I clearly state in my comment that I was not talking about the short term. In the long term we just train more and pay more, it’s not rocket science. But if you are curious about how we could have a for-all-practical-purposes infinite pipeline in the short term, that is also easy: just recognize international medical degrees and give foreign doctors work visas.

> I feel like the discussion is super explicit about this?

I don’t think it is, although I agree that different people will interpret conversational norms differently. IMO, there is constant equivocation between medical rationing and medical triage. The mealy-mouth-ness is so ubiquitous that we take it for granted.

Like, why are we even talking about nurse shortages in this thread? If we were discussing whether it’s worth it to pay for an extra floor on our expensive houses, people wouldn't keep bringing up how we have to consider last year’s lumber shortage and how the US has too few skilled craftsmen because it doesn’t properly support trade schools (which is ofc true). We would just say “having another floor is nice, but it’s not worth an extra $100k”.


This is a serious decision, not just between 100% death and 50%, but a significantly worse death for the other half of people than the original certain one.

Take the final period of a person’s life from them and their family for a devastating treatment that doesn’t help and then see how simple of a choice it feels.


death and serious brain damage are not the same risk


I think the right thing to do for the time being is to consider prolonged use of ECMO as a research practice where not everyone is accepted but those accepted taken care off as long as they are conscious or have a decent chance of regaining consciousness and making their own informed decision. Costs of doing so are part of research budget that determines how many patients can be included. Not providing care to everyone is ethical so long as we don't know if the care is going to help anyway.

In turn, research can determine - Exactly what kind of patients are most likely to recover after prolonged use of current ECMO machines - Potential ways to bring equipment and nursing costs down while preserving most of effectiveness. - Ways to wean the patient off intensive care long term.

For example, the very first genetically modified pig heart transplant resulted in 2 months conscious survival. Even if animal transplants never become a long term solution, they could prove more cost and medically effective than ECMOs to buy time for own organ recovery or a human transplant.

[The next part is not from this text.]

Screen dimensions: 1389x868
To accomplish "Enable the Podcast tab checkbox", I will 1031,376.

What do the survivors deal with though? I recently had an injury that required surgery and occupational therapy. My entire limb was a sad, useless appendage for months mostly due to immobility and how it reacted to pain. I can’t imagine the mountain one must surmount to get back to even 25% of their pre illness self. I was down to 15% use by the time my OT started. And 6 months later it still is a daily task to keep improving (much better now though).

It must take an incredible toll and on already sick body.

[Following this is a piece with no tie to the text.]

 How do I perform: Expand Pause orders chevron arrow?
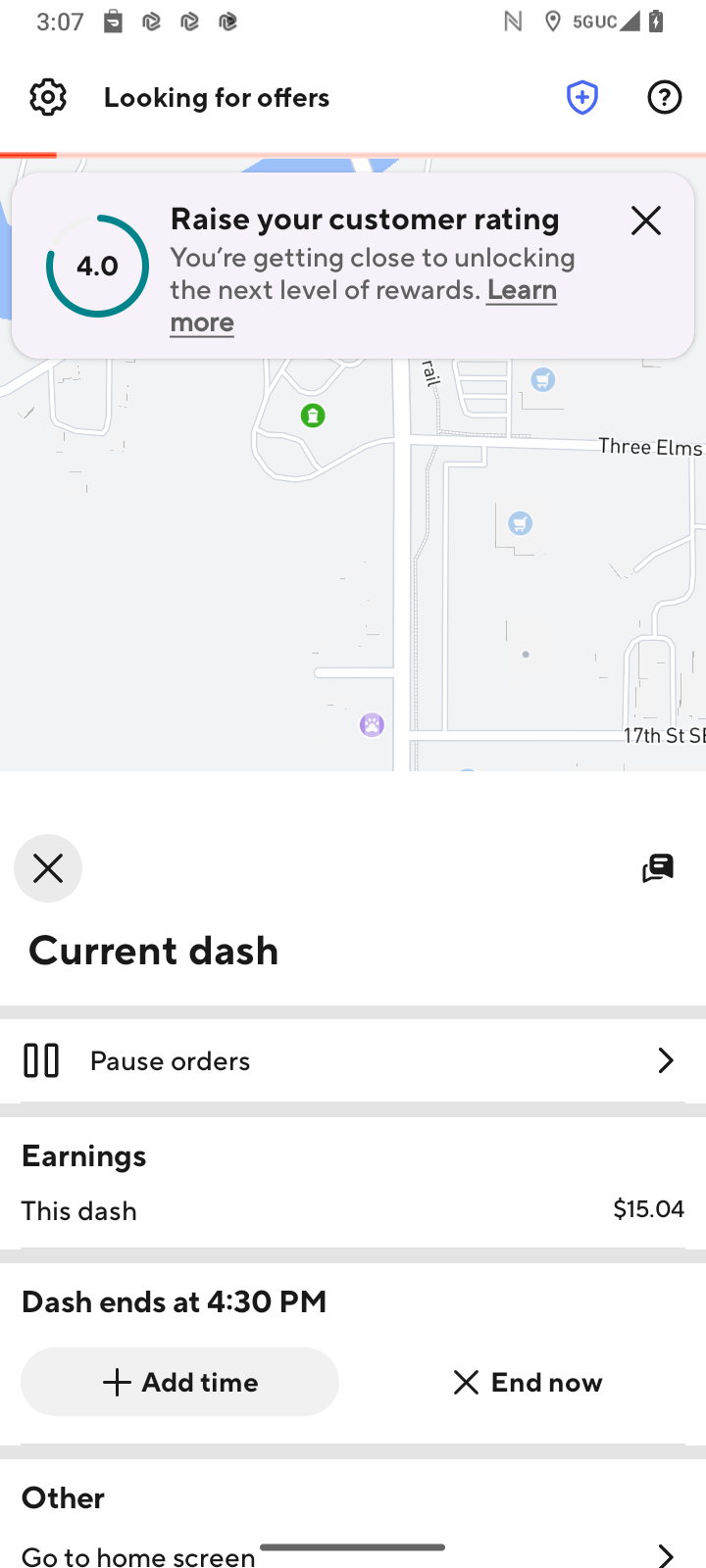click(x=665, y=1060)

A lot of my infection control colleagues are rightly terrified of keeping people on ECMO or mechanical ventilation due to infection risk, that are extremely hard to treat.

This was especially acute during the early phase of the pandemic, when the combination of the intensity of care COVID patients required + the PPE shortage meant some compromises that they'd really prefer not to make.


The negative side effects are not to be taken lightly, especially if they cause profound suffering prior to a patient’s death or severe lifelong morbidity for a survivor. Yes, there are amazing uses of the technology, but the doctors who refer to proper use are speaking from a place of having seen the improper use.


Some countries do not perform hemicorporectomy, since they think survival would not be worth it.